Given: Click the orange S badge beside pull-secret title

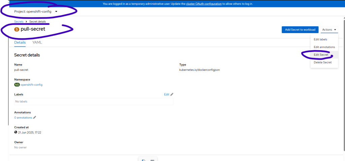Looking at the screenshot, I should [17, 29].
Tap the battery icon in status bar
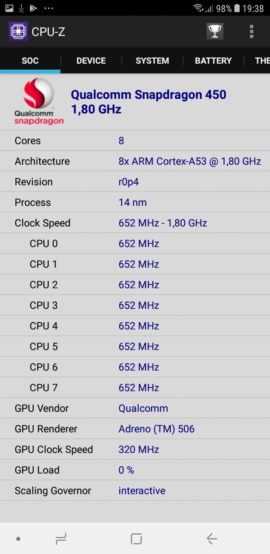This screenshot has width=270, height=554. coord(237,8)
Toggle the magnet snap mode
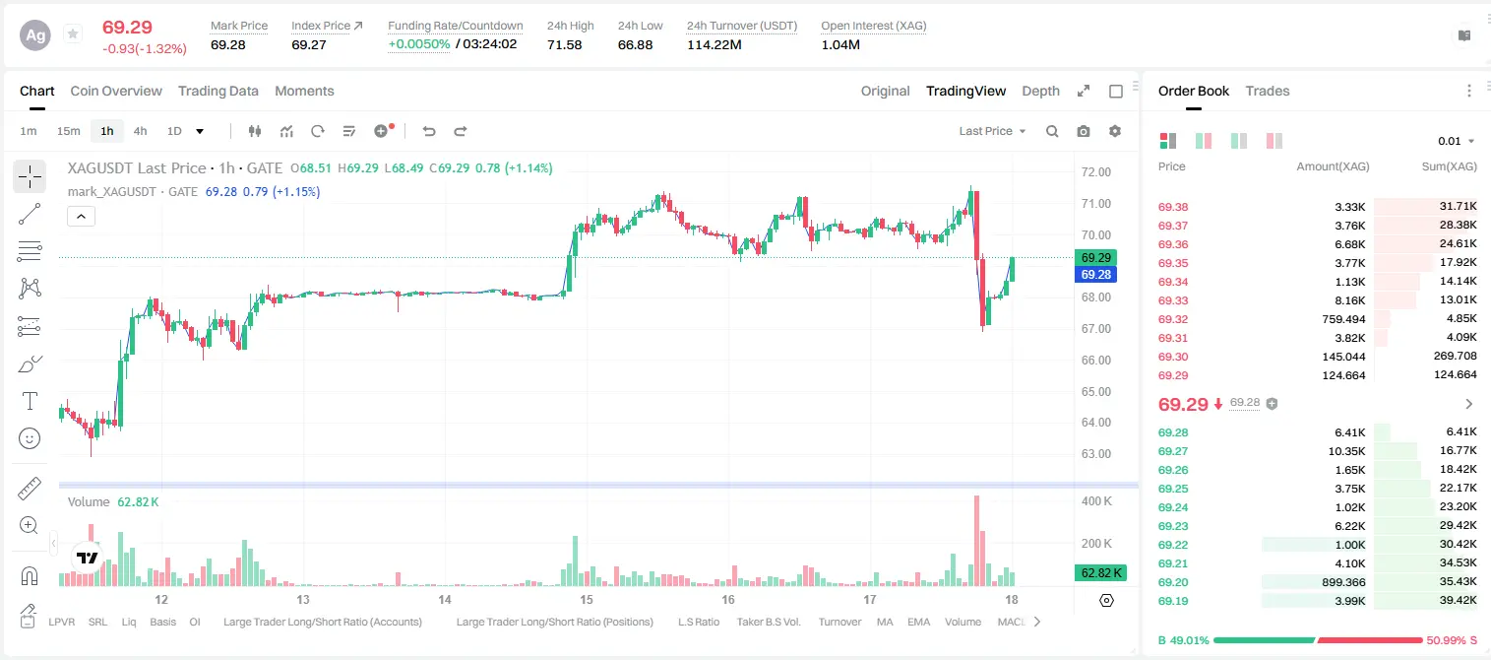Viewport: 1491px width, 660px height. 30,574

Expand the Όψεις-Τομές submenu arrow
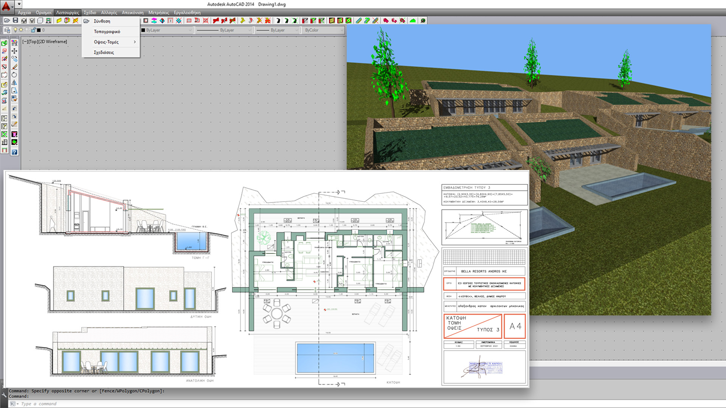(x=135, y=42)
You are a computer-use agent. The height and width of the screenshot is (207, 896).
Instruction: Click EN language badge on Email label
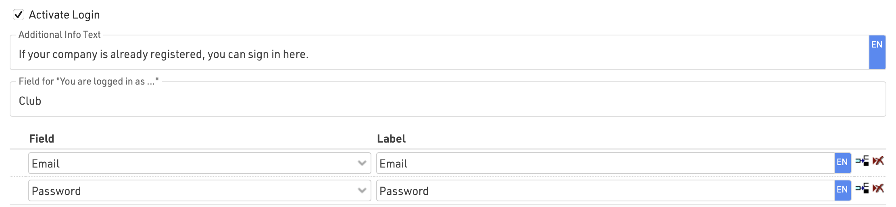[x=842, y=163]
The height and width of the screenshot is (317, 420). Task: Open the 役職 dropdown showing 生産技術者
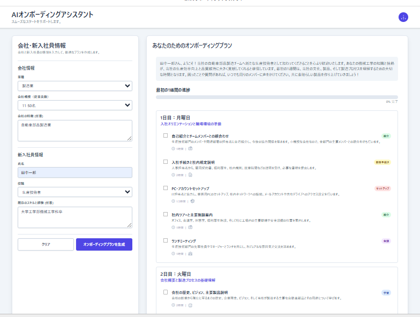(x=74, y=192)
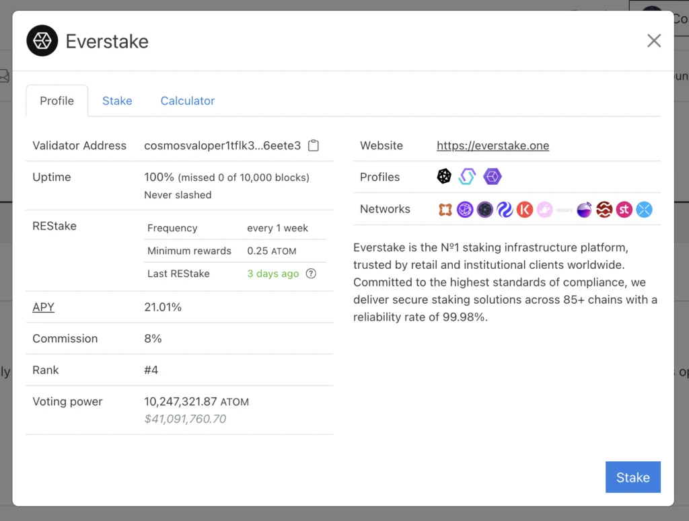Click the Everstake logo in the header

(42, 41)
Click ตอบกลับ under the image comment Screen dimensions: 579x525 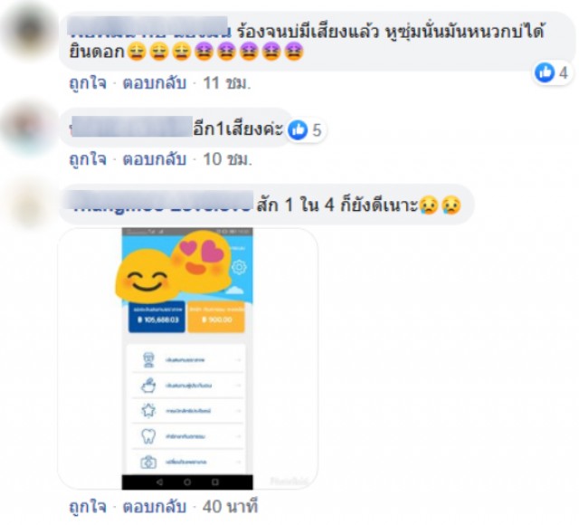(x=155, y=507)

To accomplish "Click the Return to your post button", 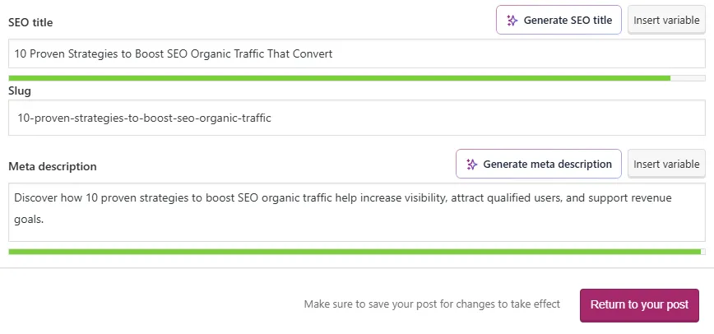I will tap(639, 305).
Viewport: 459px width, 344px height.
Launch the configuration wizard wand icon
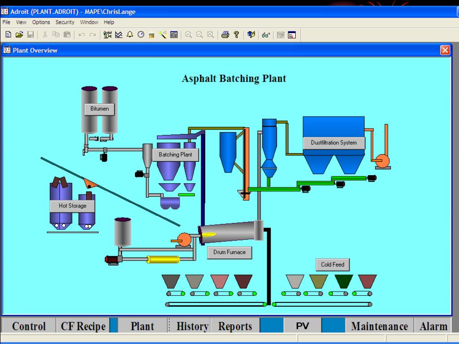coord(162,34)
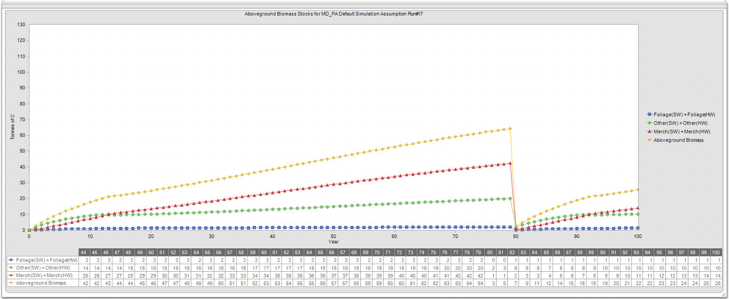
Task: Select the Other(SW) + Other(HW) row label in table
Action: tap(43, 267)
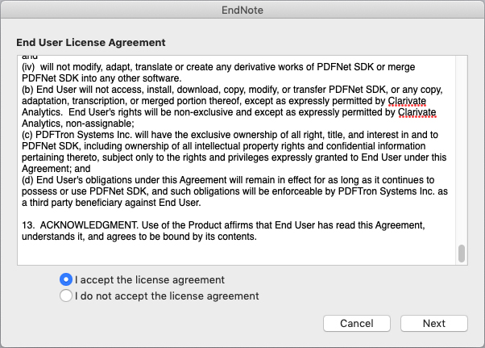Click the 'Analytics, non-assignable;' text line

tap(78, 124)
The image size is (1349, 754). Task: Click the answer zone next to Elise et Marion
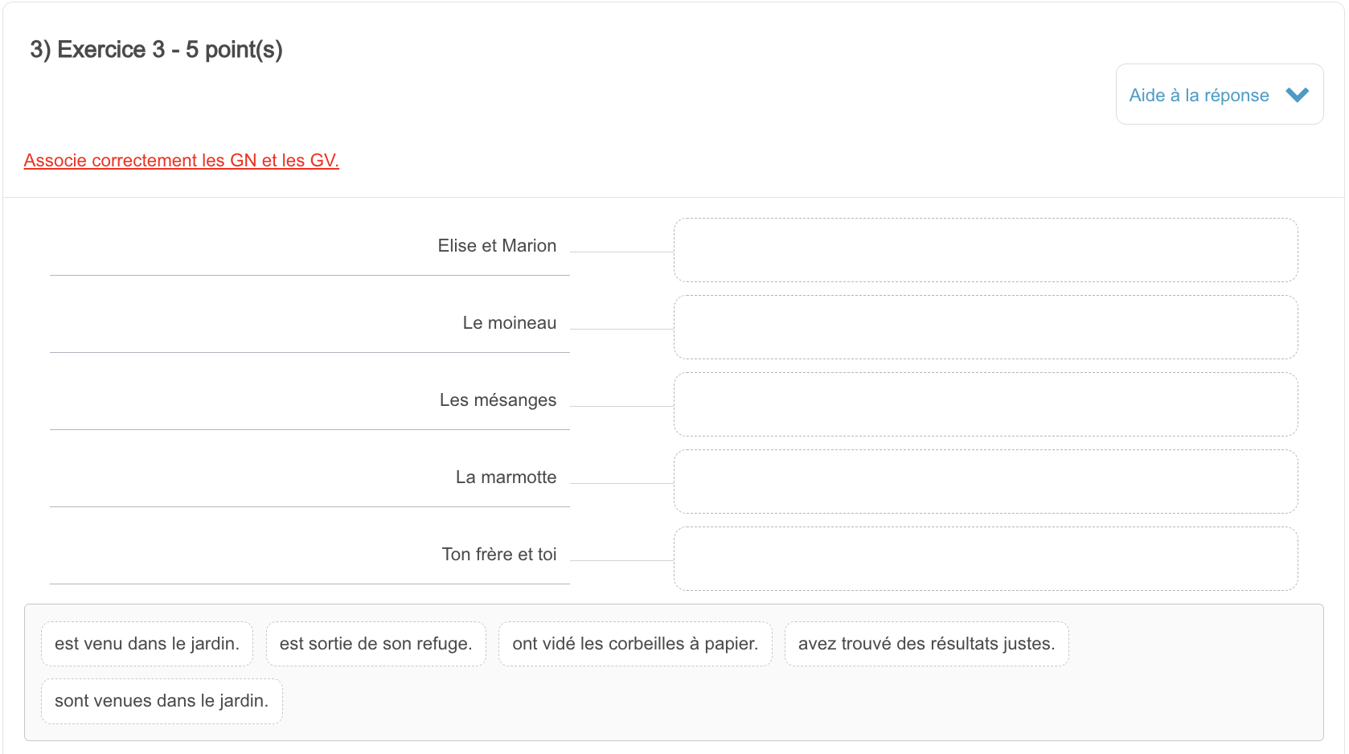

▸ **VOTRE TÂCHE**: Dressez un tableau Markdown à deux colonnes, « N° » et « Texte ». Il couvre la partie des enregistrements ci-dessus qui s'ouvre sur la ligne contenant « Expand the Όψεις-Τομές submenu arrow » et se ferme sur celle contenant « [x=842, y=163] », bornes comprises, sans les lignes vides ni les images.

▸ **RÉPONSE ATTENDUE**:
| N° | Texte |
|---|---|
| 1 | Expand the Όψεις-Τομές submenu arrow |
| 2 | (x=135, y=42) |
| 3 | You are a computer-use agent. The height and width of the screenshot is (207, 896). |
| 4 | Instruction: Click EN language badge on Email label |
| 5 | [x=842, y=163] |